Work to complete:
a. Reproduce the Vancouver travel text in full, word for word.
b. Output the rows as a Markdown table with the columns "No." and "Row Text," starting at the row containing "Task: Switch to the execute-api browser tab" and continuing through the final row, both included, with blank lines skipped. Leave the pictures out.
====== Given text ======
As you probably know, I am kinda in love with Vancouver so it was only fitting to end our Americas trip in one of our favourite cities in the world.
Originally we were going to be spending a few nights in Victoria and were only going back to Vancouver to catch our flight, but as we would be arriving in Victoria just after Thanksgiving, no one could host us for couchsurfing.
After sending numerous requests with no luck, we gave up and decided to go back to Vancouver for our last five nights instead. We have visited Victoria a couple of times before a few years ago so didn’t mind not being able to revisit this time, there will always be a next time.
With me and Canada that is definite.
It was quite the Odyssey getting to Vancouver from Quadra. It involved seven hours of travel involving two ferries and four hitched rides.
Hitching in Canada has been really good to us despite the mountains of stuff we lug around and although it took us four rides to get from Campbell River to Nanaimo, we never waited for longer than one hour and everyone that picked us up was so friendly and helpful, dropping us places where we could pick up another ride easily.
Our second driver dropped us in Courtenay near the highway heading to Nanaimo. As we were crossing a road someone started beeping at us. It turned out to be our Host David from Denman Island with Tippy and Skipper!
====== Data supplied ======
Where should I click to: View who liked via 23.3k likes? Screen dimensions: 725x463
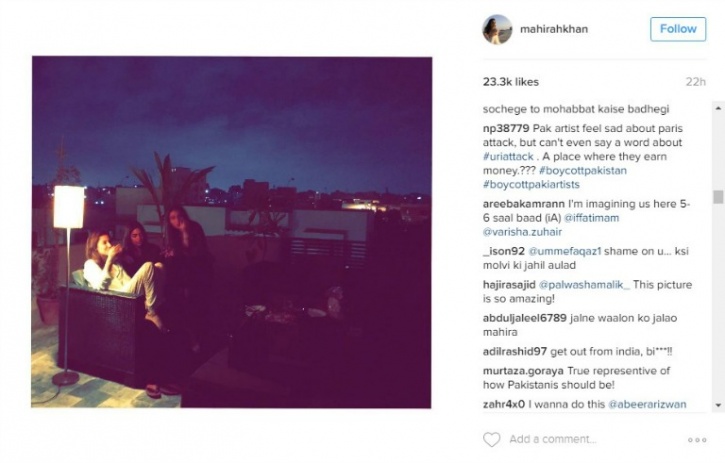[510, 82]
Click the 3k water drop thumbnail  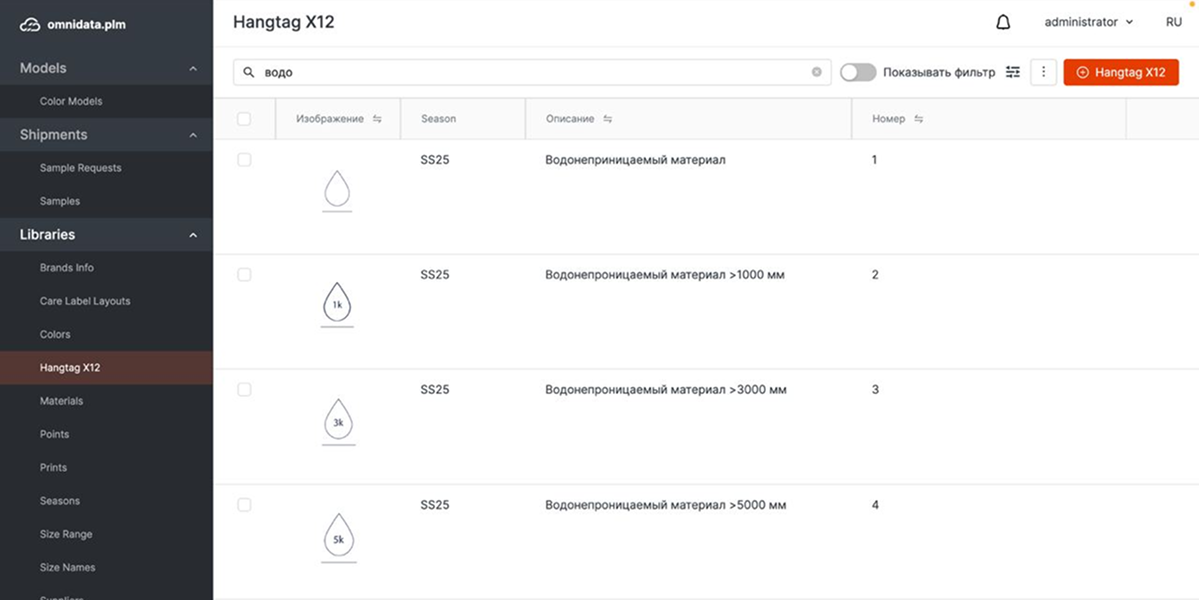pos(338,421)
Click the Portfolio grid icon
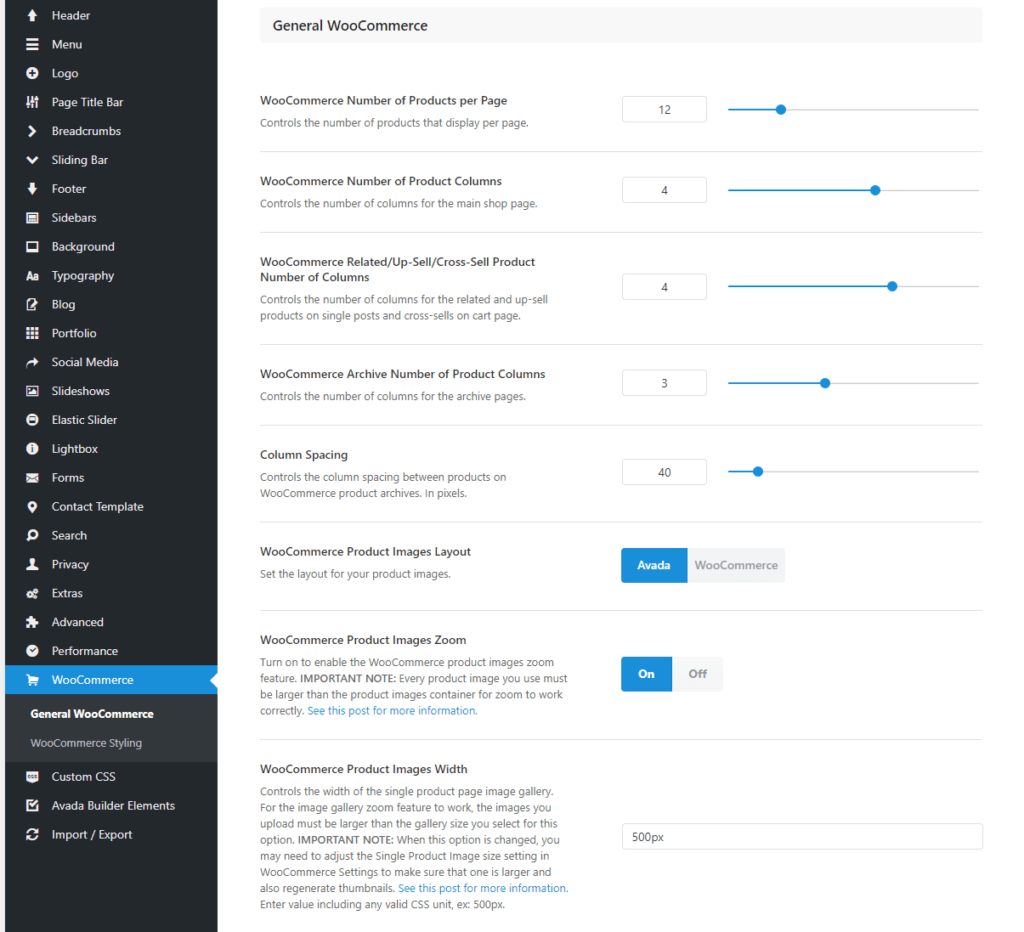 point(32,333)
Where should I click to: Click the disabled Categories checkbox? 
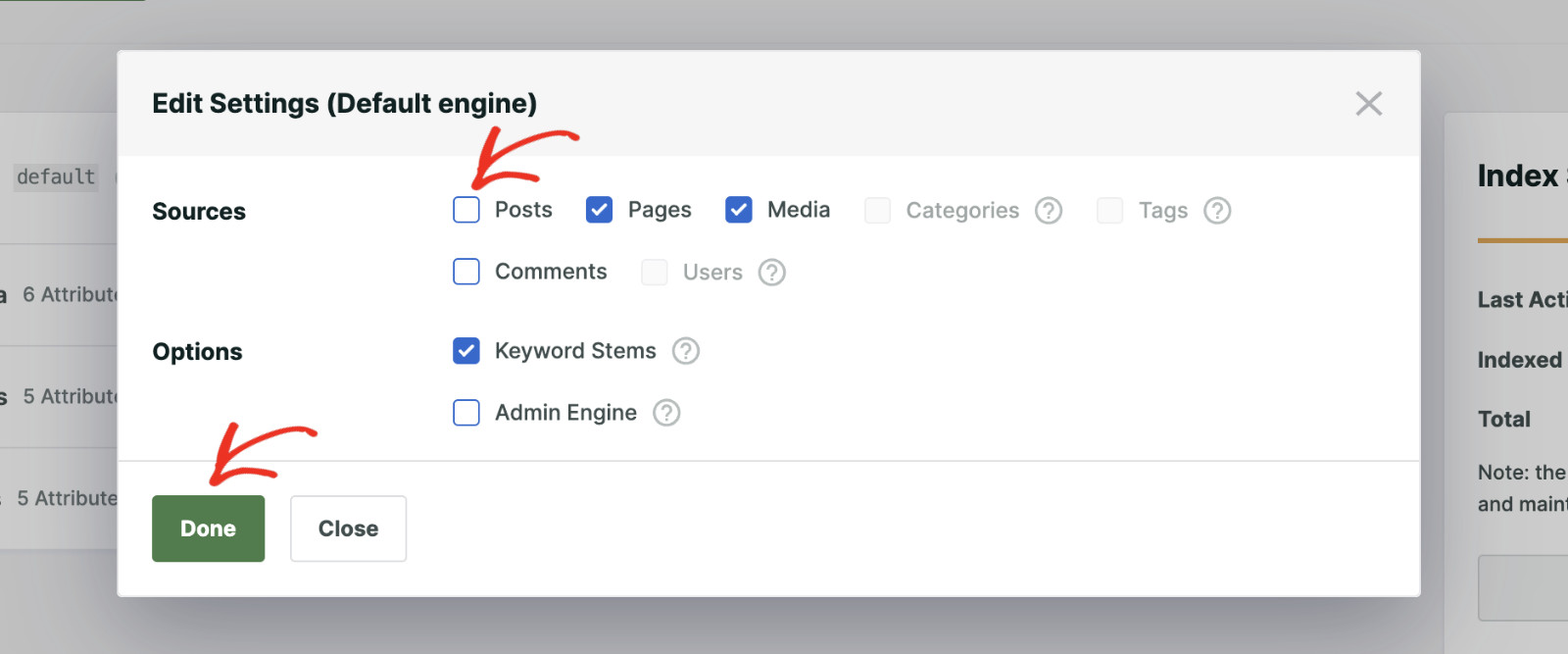point(876,210)
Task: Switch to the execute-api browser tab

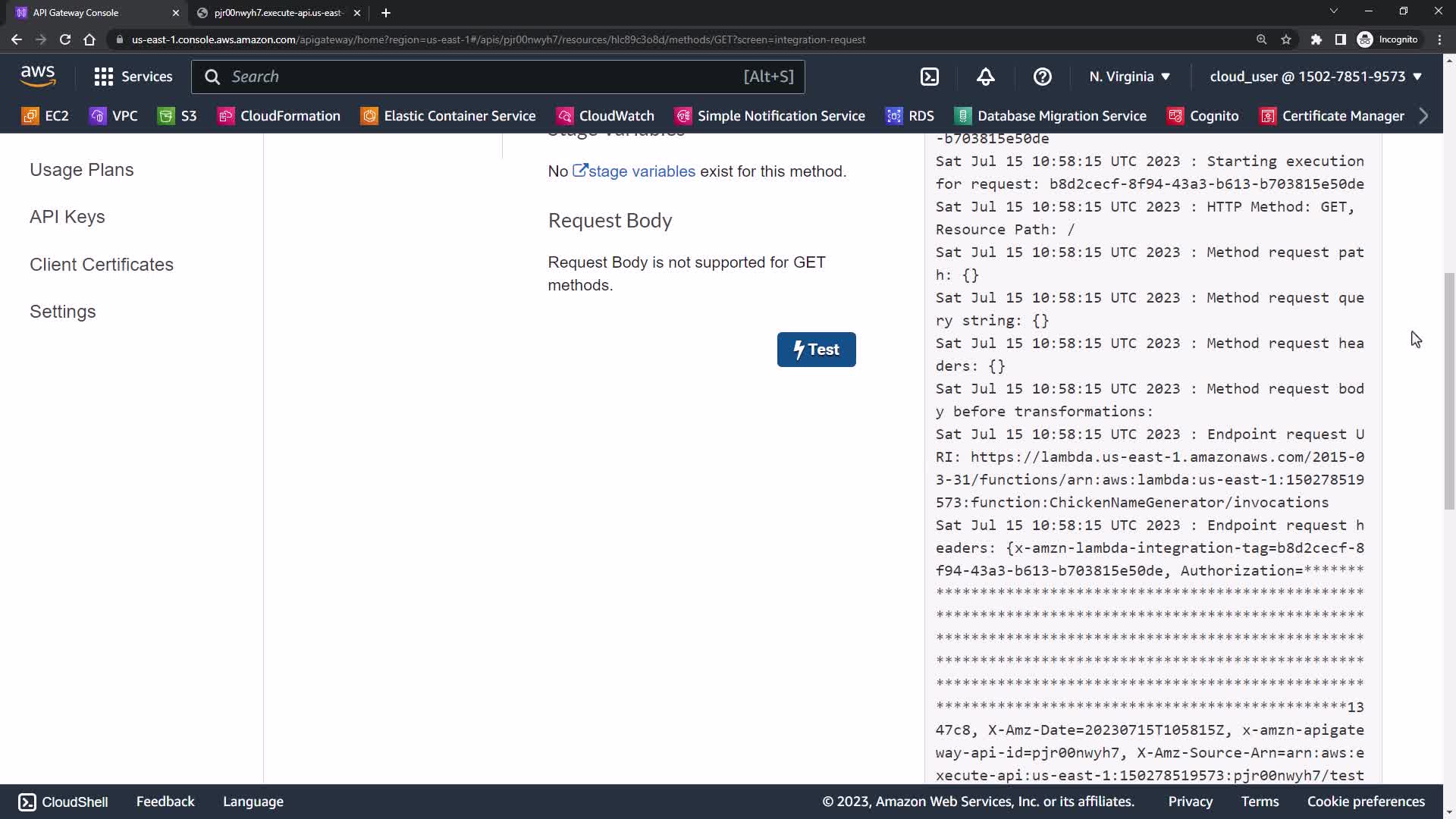Action: [278, 13]
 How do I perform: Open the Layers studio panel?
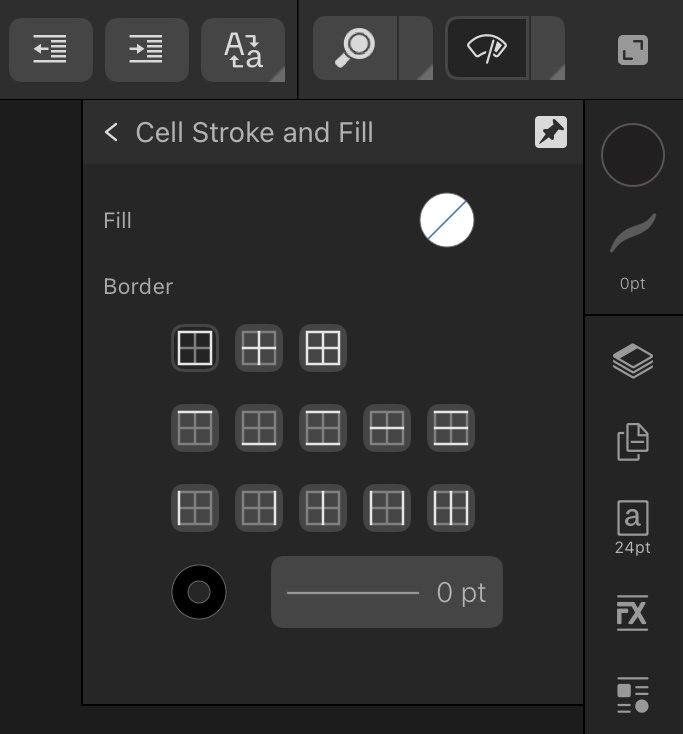(x=633, y=360)
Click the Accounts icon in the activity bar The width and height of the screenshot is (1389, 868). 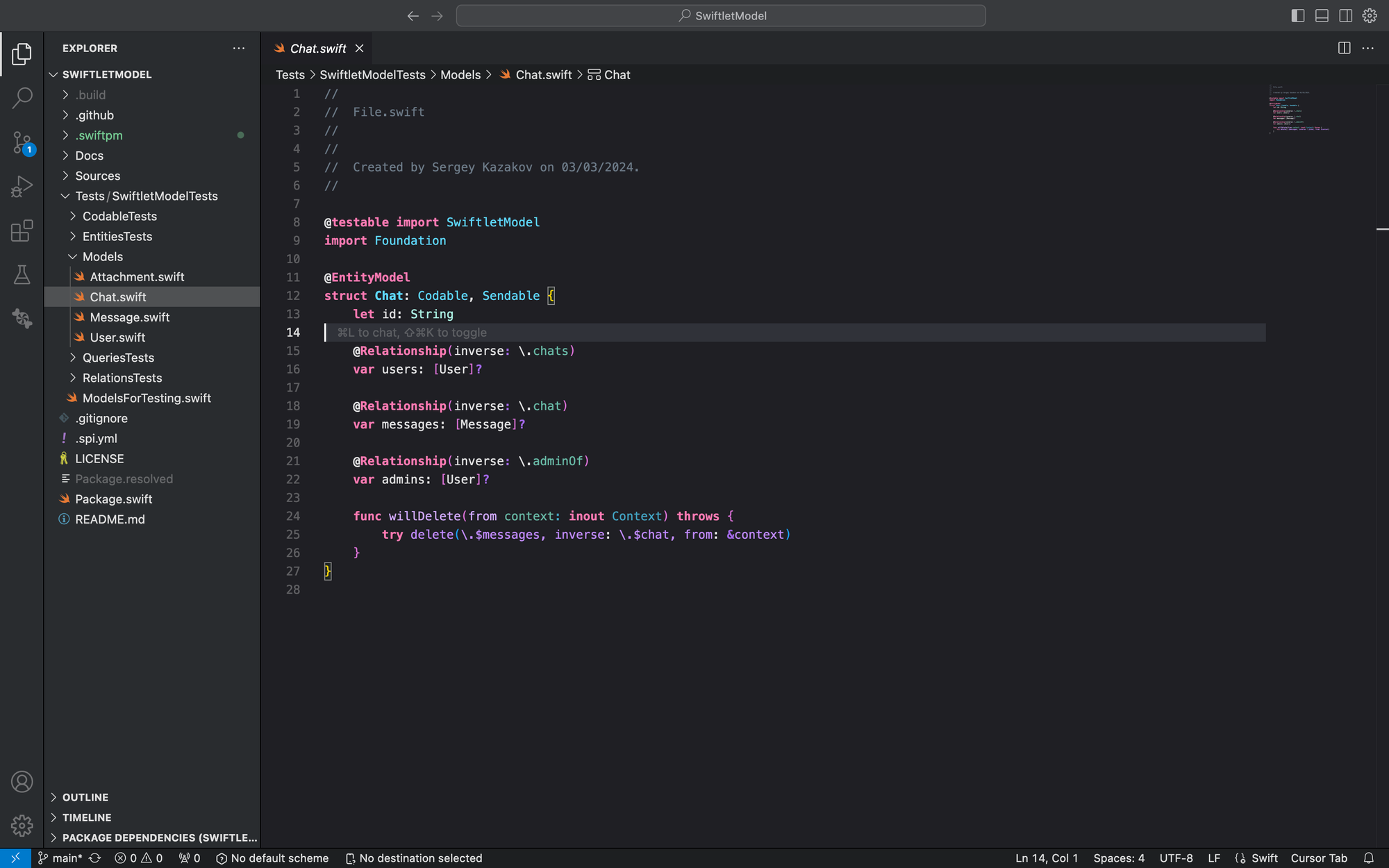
======
Answers below:
a.
As you probably know, I am kinda in love with Vancouver so it was only fitting to end our Americas trip in one of our favourite cities in the world.
Originally we were going to be spending a few nights in Victoria and were only going back to Vancouver to catch our flight, but as we would be arriving in Victoria just after Thanksgiving, no one could host us for couchsurfing.
After sending numerous requests with no luck, we gave up and decided to go back to Vancouver for our last five nights instead. We have visited Victoria a couple of times before a few years ago so didn’t mind not being able to revisit this time, there will always be a next time.
With me and Canada that is definite.
It was quite the Odyssey getting to Vancouver from Quadra. It involved seven hours of travel involving two ferries and four hitched rides.
Hitching in Canada has been really good to us despite the mountains of stuff we lug around and although it took us four rides to get from Campbell River to Nanaimo, we never waited for longer than one hour and everyone that picked us up was so friendly and helpful, dropping us places where we could pick up another ride easily.
Our second driver dropped us in Courtenay near the highway heading to Nanaimo. As we were crossing a road someone started beeping at us. It turned out to be our Host David from Denman Island with Tippy and Skipper!

b.
| No. | Row Text |
|---|---|
| 1 | Task: Switch to the execute-api browser tab |
| 2 | Action: [278, 13] |
| 3 |  How do I perform: Open the Layers studio panel? |
| 4 | (x=633, y=360) |
| 5 | Click the Accounts icon in the activity bar The width and height of the screenshot is (1389, 868).  |